Carrington is 6-foot-4 with a tremendous first step and a knack for gaining separation off the dribble. He mixes speeds effectively and is comfortable in live-dribble or off-the-catch situations. He shoots comfortably from multiple steps behind the 3-point line. The pull-up middies are pure. He isn't the most advanced playmaker, but he can work the pick-and-roll and minimize mistakes. His 6.2 assists-to-1.7 turnovers ratio is probably the most encouraging stat of all.

He's averaging 15.2 points, 5.3 rebounds, and 6.2 dimes in 30.5 minutes as a full-time starter out of the gates. His first-ever college basketball game ended with a triple-double. He has brought serious juice to Pitt and he's going to keep surging up draft boards if his current pace continues.

NBA Draft stock up: Nikola Topic, Mega MIS

It's time to fully embrace Nikola Topic as a top-five prospect. In a field that lacks your traditional high-end talent, teams are going to be more willing than usual to overlook athletic limitations in favor of high skill and high feel. This is not meant to compare Topic to Luka Doncic, but there's no Deandre Ayton monster athlete in 2024. The crafty European guard who gets by on gear shifts and subtlety will defy ignorance.

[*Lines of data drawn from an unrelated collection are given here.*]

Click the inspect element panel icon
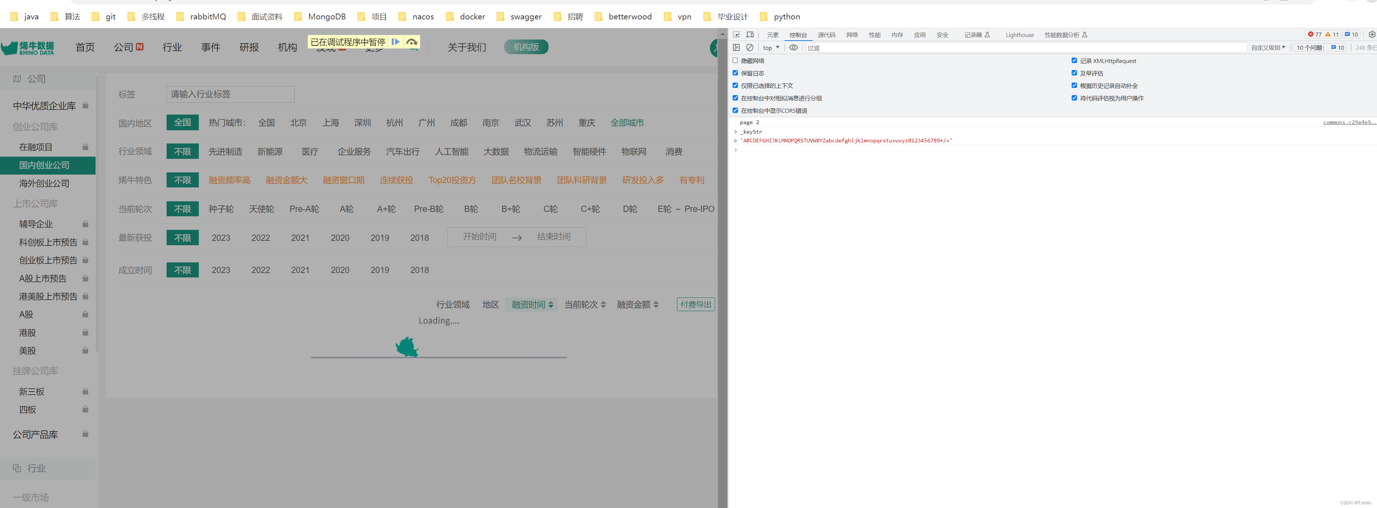The width and height of the screenshot is (1377, 508). (x=735, y=34)
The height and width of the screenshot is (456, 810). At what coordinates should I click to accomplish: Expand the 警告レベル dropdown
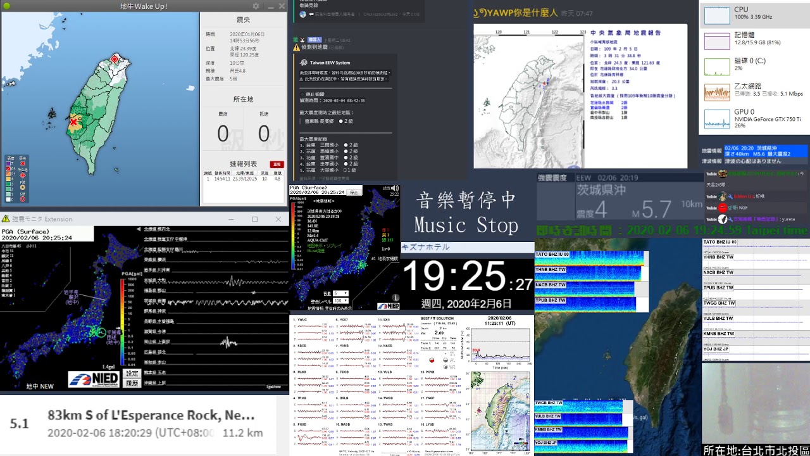(340, 301)
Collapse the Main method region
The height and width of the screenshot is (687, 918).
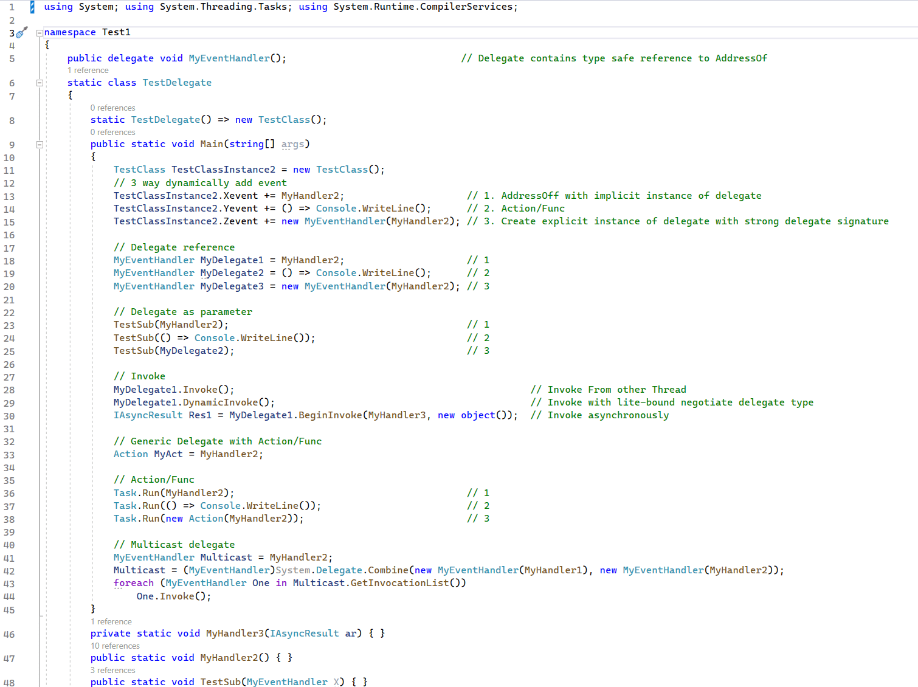38,144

Topic is 6-foot-6 with elite court vision and a preternatural sense of pace. He knows when to lull his man to sleep and when to slam the gas pedal. He's fairly quick on drives to the rim and he's full of tricks when it comes to clearing space for a pull-up jumper or floater. Bleacher Report draft expert Jonathan Wasserman went as far as to compare Topic to OKC's Shai Gilgeous-Alexander. That's extremely high praise, but it's a great reminder of how far tall, idiosyncratic shot-creating guards can go in the NBA.

NBA Draft stock up: Ryan Dunn, Virginia

Ryan Dunn, the 6-foot-8 sophomore from Virginia, is gaining real traction as a potential lottery pick. He has a ways to go offensively — NBA scouts will wince at 15.4 percent from deep — but the defense is next level. Dunn is a menace in passing lanes, the NBA Draft's preeminent roamer. No perimeter defender covers as much ground. Plus, he's a damn solid on-ball, point-of-attack stopper.

That, combined with enough open-court athleticism and simple finishes to get by on the other end, should have all attention on Dunn as a potential role player gem in a draft short on strong star bets.

NBA Draft stock up: Reed Sheppard, Kentucky

As expected, the best freshman at Kentucky has been ... four-star shooting guard Reed Sheppard from London, KY. Despite his lackluster physical profile at 6-foot-3, Sheppard has been a revelation for the Wildcats, averaging 10.8 points, 3.7 rebounds, and 3.5 assists on .667/.667/1.000 splits in 23.8 minutes across six games.

The shooting splits will come back down to earth eventually, but Sheppard is a 3-point sniper with the high feel and connective traits NBA teams covet in a potential role player. He's automatic off the catch, but he's also working pick-and-rolls and attacking downhill to create for teammates. The defensive activity pops, too. He is very much on the NBA track.